In- or exclude patients where a certain column fulfills a certain condition.

Show JSON schema

{
   "title": "FilterCLI",
   "description": "In- or exclude patients where a certain column fulfills a certain condition.",
   "type": "object",
   "properties": {
      "configs": {
         "default": [
            "config.yaml"
         ],
         "description": "Path to the YAML file(s) that contain the configuration(s). Configs from YAML files may be overwritten by command line arguments. When multiple files are specified, the configs are merged in the order they are given. Note that every config file must have a `version: 1` key in it.",
         "items": {
            "format": "path",
            "type": "string"
         },
         "title": "Configs",
         "type": "array"
      },
      "input": {
         "$ref": "#/$defs/DataConfig"
      },
      "include": {
         "default": false,
         "description": "Include patients where the condition is met (default: exclude).",
         "title": "Include",
         "type": "boolean"
      },
      "column": {
         "anyOf": [
            {
               "items": {
                  "type": "string"
               },
               "type": "array"
            },
            {
               "type": "string"
            }
         ],
         "description": "The column to filter by. May be a tuple of three strings, since data has a three-level header. If it is only one string, the lydata package tries to map that to a three-level header.",
         "title": "Column"
      },
      "operator": {
         "description": "The operator to use for comparison.",
         "enum": [
            "==",
            "!=",
            ">",
            "<",
            ">=",
            "<=",
            "in",
            "contains"
         ],
         "title": "Operator",
         "type": "string"
      },
      "value": {
         "anyOf": [
            {
               "type": "number"
            },
            {
               "type": "integer"
            },
            {
               "type": "string"
            }
         ],
         "description": "The value to compare against.",
         "title": "Value"
      },
      "output_file": {
         "description": "The path to save the filtered dataset to.",
         "format": "path",
         "title": "Output File",
         "type": "string"
      }
   },
   "$defs": {
      "DataConfig": {
         "description": "Where to load lymphatic progression data from and how to feed it into a model.",
         "properties": {
            "source": {
               "anyOf": [
                  {
                     "format": "file-path",
                     "type": "string"
                  },
                  {
                     "$ref": "#/$defs/LyDataset"
                  }
               ],
               "description": "Either a path to a CSV file or a config that specifies how and where to fetch the data from.",
               "title": "Source"
            },
            "side": {
               "anyOf": [
                  {
                     "enum": [
                        "ipsi",
                        "contra"
                     ],
                     "type": "string"
                  },
                  {
                     "type": "null"
                  }
               ],
               "default": null,
               "description": "Side of the neck to load data for.

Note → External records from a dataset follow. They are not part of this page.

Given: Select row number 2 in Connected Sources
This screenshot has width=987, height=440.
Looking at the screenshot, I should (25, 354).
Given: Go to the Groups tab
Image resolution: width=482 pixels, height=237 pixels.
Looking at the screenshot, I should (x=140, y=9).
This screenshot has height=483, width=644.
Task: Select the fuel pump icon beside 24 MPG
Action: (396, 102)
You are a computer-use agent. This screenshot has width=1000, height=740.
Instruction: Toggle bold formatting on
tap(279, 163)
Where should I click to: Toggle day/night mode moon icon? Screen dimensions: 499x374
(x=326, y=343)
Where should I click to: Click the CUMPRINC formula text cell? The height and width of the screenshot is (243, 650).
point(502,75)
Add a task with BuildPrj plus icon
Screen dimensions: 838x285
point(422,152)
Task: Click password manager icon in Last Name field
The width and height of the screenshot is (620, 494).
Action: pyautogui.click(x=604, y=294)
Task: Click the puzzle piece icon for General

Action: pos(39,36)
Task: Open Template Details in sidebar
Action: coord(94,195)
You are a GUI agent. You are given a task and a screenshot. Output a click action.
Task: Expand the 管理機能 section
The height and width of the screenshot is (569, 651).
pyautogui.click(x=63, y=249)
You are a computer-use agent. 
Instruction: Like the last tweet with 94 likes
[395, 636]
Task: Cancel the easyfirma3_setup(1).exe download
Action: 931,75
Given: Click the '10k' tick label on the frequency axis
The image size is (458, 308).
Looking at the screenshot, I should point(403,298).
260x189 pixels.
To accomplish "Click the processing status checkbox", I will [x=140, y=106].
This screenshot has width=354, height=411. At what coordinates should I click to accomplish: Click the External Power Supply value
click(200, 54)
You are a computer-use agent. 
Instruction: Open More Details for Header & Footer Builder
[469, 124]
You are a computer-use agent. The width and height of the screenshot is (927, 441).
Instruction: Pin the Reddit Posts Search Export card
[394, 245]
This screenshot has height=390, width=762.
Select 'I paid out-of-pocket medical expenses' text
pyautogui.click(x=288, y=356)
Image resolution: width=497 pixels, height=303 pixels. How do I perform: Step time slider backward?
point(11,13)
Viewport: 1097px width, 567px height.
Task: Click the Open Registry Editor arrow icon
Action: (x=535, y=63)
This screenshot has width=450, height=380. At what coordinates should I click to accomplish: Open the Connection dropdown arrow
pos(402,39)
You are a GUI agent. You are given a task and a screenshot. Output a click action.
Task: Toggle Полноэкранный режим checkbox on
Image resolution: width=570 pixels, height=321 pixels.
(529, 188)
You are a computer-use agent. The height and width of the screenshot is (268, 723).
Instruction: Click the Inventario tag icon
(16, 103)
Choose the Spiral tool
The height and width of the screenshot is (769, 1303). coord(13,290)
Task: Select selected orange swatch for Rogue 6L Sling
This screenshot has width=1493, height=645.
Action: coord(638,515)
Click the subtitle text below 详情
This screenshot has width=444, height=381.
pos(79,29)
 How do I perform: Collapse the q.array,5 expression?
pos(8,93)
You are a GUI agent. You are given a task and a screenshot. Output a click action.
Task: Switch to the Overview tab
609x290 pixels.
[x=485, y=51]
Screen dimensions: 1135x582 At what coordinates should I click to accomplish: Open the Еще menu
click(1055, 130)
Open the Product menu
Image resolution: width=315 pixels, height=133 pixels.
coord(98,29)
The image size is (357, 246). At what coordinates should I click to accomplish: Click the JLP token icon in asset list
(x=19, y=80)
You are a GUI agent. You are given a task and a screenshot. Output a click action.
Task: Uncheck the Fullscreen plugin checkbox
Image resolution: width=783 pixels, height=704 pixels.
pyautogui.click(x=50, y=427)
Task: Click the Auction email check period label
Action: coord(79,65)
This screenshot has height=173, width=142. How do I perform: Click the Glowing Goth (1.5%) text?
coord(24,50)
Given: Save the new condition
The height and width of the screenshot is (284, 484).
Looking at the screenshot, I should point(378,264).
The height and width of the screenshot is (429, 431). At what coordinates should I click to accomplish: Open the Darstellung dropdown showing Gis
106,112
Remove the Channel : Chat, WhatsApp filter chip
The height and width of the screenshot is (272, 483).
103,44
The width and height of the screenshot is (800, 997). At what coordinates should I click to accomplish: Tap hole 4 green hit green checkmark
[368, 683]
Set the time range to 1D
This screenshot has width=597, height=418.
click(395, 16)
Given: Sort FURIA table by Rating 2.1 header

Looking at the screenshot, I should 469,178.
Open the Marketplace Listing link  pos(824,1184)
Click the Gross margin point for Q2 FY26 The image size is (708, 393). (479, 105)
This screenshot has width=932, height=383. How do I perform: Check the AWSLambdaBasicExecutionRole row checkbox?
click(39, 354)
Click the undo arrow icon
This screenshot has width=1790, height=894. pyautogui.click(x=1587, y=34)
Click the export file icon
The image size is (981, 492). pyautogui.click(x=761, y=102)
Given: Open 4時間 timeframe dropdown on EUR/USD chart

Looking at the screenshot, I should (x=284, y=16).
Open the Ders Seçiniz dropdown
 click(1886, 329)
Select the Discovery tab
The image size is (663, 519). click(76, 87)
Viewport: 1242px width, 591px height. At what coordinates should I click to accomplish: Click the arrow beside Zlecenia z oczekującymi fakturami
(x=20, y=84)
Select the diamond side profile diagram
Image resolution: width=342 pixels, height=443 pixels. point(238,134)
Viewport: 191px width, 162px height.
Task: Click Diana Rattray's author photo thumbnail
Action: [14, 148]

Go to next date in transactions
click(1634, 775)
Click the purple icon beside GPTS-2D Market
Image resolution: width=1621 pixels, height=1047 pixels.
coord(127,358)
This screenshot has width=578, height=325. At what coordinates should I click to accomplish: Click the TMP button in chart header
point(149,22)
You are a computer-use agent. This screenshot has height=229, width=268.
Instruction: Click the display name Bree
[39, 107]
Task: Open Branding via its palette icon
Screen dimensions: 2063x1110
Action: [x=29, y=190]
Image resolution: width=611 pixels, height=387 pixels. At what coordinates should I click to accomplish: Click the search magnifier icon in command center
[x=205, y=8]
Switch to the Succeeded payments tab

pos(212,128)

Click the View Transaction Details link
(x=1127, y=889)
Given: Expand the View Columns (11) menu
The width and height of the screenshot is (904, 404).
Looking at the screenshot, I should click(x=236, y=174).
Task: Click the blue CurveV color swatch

Only for Unilateral models.",
               "title": "Side"
            },
            "mapping": {
               "additionalProperties": {
                  "anyOf": [
                     {
                        "type": "integer"
                     },
                     {
                        "type": "string"
                     }
                  ]
               },
               "description": "Optional mapping of numeric T-stages to model T-stages.",
               "title": "Mapping",
               "type": "object"
            }
         },
         "required": [
            "source"
         ],
         "title": "DataConfig",
         "type": "object"
      },
      "LyDataset": {
         "description": "Specification of a dataset.",
         "properties": {
            "year": {
               "description": "Release year of dataset.",
               "exclusiveMinimum": 0,
               "maximum": 2026,
               "title": "Year",
               "type": "integer"
            },
            "institution": {
               "description": "Institution's short code. E.g., University Hospital Zurich: `usz`.",
               "minLength": 1,
               "title": "Institution",
               "type": "string"
            },
            "subsite": {
               "description": "Tumor subsite(s) patients in this dataset were diagnosed with.",
               "minLength": 1,
               "title": "Subsite",
               "type": "string"
            },
            "repo_name": {
               "anyOf": [
                  {
                     "minLength": 1,
                     "type": "string"
                  },
                  {
                     "type": "null"
                  }
               ],
               "default": "lycosystem/lydata",
               "description": "GitHub `repository/owner`.",
               "title": "Repo Name"
            },
            "ref": {
               "anyOf": [
                  {
                     "minLength": 1,
                     "type": "string"
                  },
                  {
                     "type": "null"
                  }
               ],
               "default": "main",
               "description": "Branch/tag/commit of the repo.",
               "title": "Ref"
            },
            "local_dataset_dir": {
               "anyOf": [
                  {
                     "format": "directory-path",
                     "type": "string"
                  },
                  {
                     "type": "null"
                  }
               ],
               "default": null,
               "description": "Path to directory containing all the dataset subdirectories. So, e.g. if `path_on_disk` is `~/datasets` and the dataset is `2023-clb-multisite`, then the CSV file is expected to be at `~/datasets/2023-clb-multisite/data.csv`.",
               "title": "Local Dataset Dir"
            }
         },
         "required": [
            "year",
            "institution",
            "subsite"
         ],
         "title": "LyDataset",
         "type": "object"
      }
   },
   "required": [
      "input",
      "column",
      "operator",
      "value",
      "output_file"
   ]
}

field input: DataConfig [Required]#

field include: Annotated[bool, _CliImplicitFlag] = False#: Include patients where the condition is met (default: exclude).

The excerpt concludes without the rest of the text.